In the inference process, we will do generation, calculate loss over target tokens, calculate number of target tokens, softmax over given options (for example, "A", "B", "C", and "D") according to the inference arguments.

For tokenization, we adopt tokenization strategy in [LongBench](https://github.com/THUDM/LongBench/blob/main/pred.py#L55) to preserve crucial instructions on the left and right side and keep all target tokens.

For labeling target tokens, we adopt method from [FastChat](https://github.com/lm-sys/FastChat/blob/main/fastchat/train/train.py#L137), but it doesn't always hold true due to tokenizers' different behavior. We plan to insert special tokens to correctly label the target tokens.

For calculating loss, we return per-sample-loss instead of per-batch-loss if we directly use `model(batch).loss` provided in HuggingFace.

### Evaluation

To make it more easier to set the config, you only need to specify all metrics you want to use in key `metrics`. However, the program will only use a subset of metrics you give for different subcategories. Applying all metrics to all subcategories is obviously unsuitable. The suggested metrics for specific categories should be defined in `colossal_eval/evaluate/dataset_evaluator/metrics.py`.

#### Metrics

- `combined_single_choice_accuracy`: A combination of `first_token_logit` and `single_choice_accuracy`. If one of these is correct, the model will get the score. It can be used in all dataset that contains single-choice questions.
- `first_token_logit`: Calculate score based on softmax score over the given choices. If the argmax of the softmax is equal to the reference, the model will get the score. If there is `NaN` in softmax score, it will calculate the score using exact match. It can be used in all dataset that contains single-choice questions.
- `single_choice_accuracy`: Calculate score using exact match. It will only get the first uppercase letter such as A, B, C or D that is not surrounded by lowercase letters. If the uppercase letter is equal to the reference, the model will get the score. It can be used in all dataset that contains single-choice questions.
- `multi_choice_accuracy`: Calculate score on multi-choice questions. It will get a set of all uppercase letters such as A, B, C or D that is not surrounded by lowercase letters. If the prediction contains uppercase letters that are not in reference.
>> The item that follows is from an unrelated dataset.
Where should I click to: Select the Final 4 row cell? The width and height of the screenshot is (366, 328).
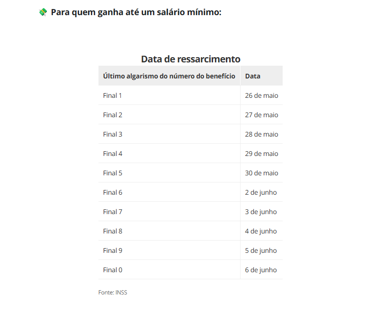169,153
The model will get 0 score. If the prediction contains a uppercase letter that is in reference, the model will get a score of `1/len(reference)`. It is used in AGIEval and GAOKAO-Bench.
- `math_equivalence`: Code from [hendrycks](https://github.com/hendrycks/math/blob/main/modeling/math_equivalence.py). Compute scores over the prediction math formula and reference math formula. It is used in AGIEval and GAOKAO-Bench.
- `f1_score`: Calculate English f1 score between prediction and reference. It is used in Longbench.
- `f1_zh_score`: Calculate Chinese f1 score between prediction and reference. It is used in Longbench.
- `rouge_score`: Calculate English f1 score between prediction and reference. It is used in GAOKAO-Bench and LongBench.
- `rouge_zh_score`: Calculate Chinese rouge score between prediction and reference. It is used in GAOKAO-Bench and LongBench.
- `retrieval_score`: Calculate English retrieval score between prediction and reference. It determines whether the output(which paragraph) corresponds to the given abstract. It is used in Longbench.
- `retrieval_zh_score`: Calculate Chinese retrieval score between prediction and reference. It determines whether the output(which paragraph) corresponds to the given abstract. It is used in Longbench.
- `classification_score`: Calculate classification score between prediction and reference. It determines whether the output(a class) is equal to the reference. It is used in Longbench.
- `code_sim_score`: Calculate similarity score between prediction and reference. It is used in Longbench.
- `count_score`: Calculate count score between prediction and reference. It determines whether the output(number of given passages) is equal to the reference. It is used in Longbench.
- `gsm_accuracy`: Calculate scores between prediction and reference.. It is used in GSM8K.
- `perplexity`: Calculate perplexity. The formula is $ perplexity = \frac{1}{n} \sum_i e^{loss_i} $ where $n$ is the number of samples and $ loss_i $ is the average loss for sample $ i $. It can be used in all dataset.
- `ppl_score`: Calculate perplexity score. The formula is $ ppl\_score = \frac{1}{n} \sum_i e^{-loss_i} $ where $n$ is the number of samples and $ loss_i $ is the average loss for sample $ i $. It can be used in all dataset.
- `ppl_score_over_choices`: Calculate perplexity score over choices. The formula is $ ppl\_score\_over\_choices= \frac{1}{n} \sum_i e^{-loss\_over\_choices_i} $ where $n$ is the number of samples and $ loss\_over\_choices_i $ is the loss on the first predicted token for sample $ i $. It can be used in all dataset that contains single-choice questions.
- `per_byte_perplexity`: Calculate per byte perplexity. The formula is $ \frac{1}{n} \sum_i e^{\frac{loss_i}{byte_i}} $ where $n$ is the number of samples, $ loss_i $ is the total loss for sample $ i $ and $ byte_i $ is the number of bytes sample $ i $ occupies. It can be used in all dataset.
- `per_byte_ppl_score`: Calculate per byte perplexity score. The formula is $ \frac{1}{n} \sum_i e^{-\frac{loss_i}{byte_i}} $ where $n$ is the number of samples, $ loss_i $ is the total loss for sample $ i $ and $ byte_i $ is the number of bytes sample $ i $ occupies. It can be used in all dataset.
- `loss_over_all_tokens`: Calculate loss over all tokens. The formula is $ loss\_over\_all\_tokens = \frac{1}{n} \sum_i loss_i $ where $n$ is the total number of tokens of the dataset and $ loss_i $ is the loss summation for sample $ i $ over all tokens and $ \sum_i loss_i $ is the loss summation for all samples. It can be used in all dataset.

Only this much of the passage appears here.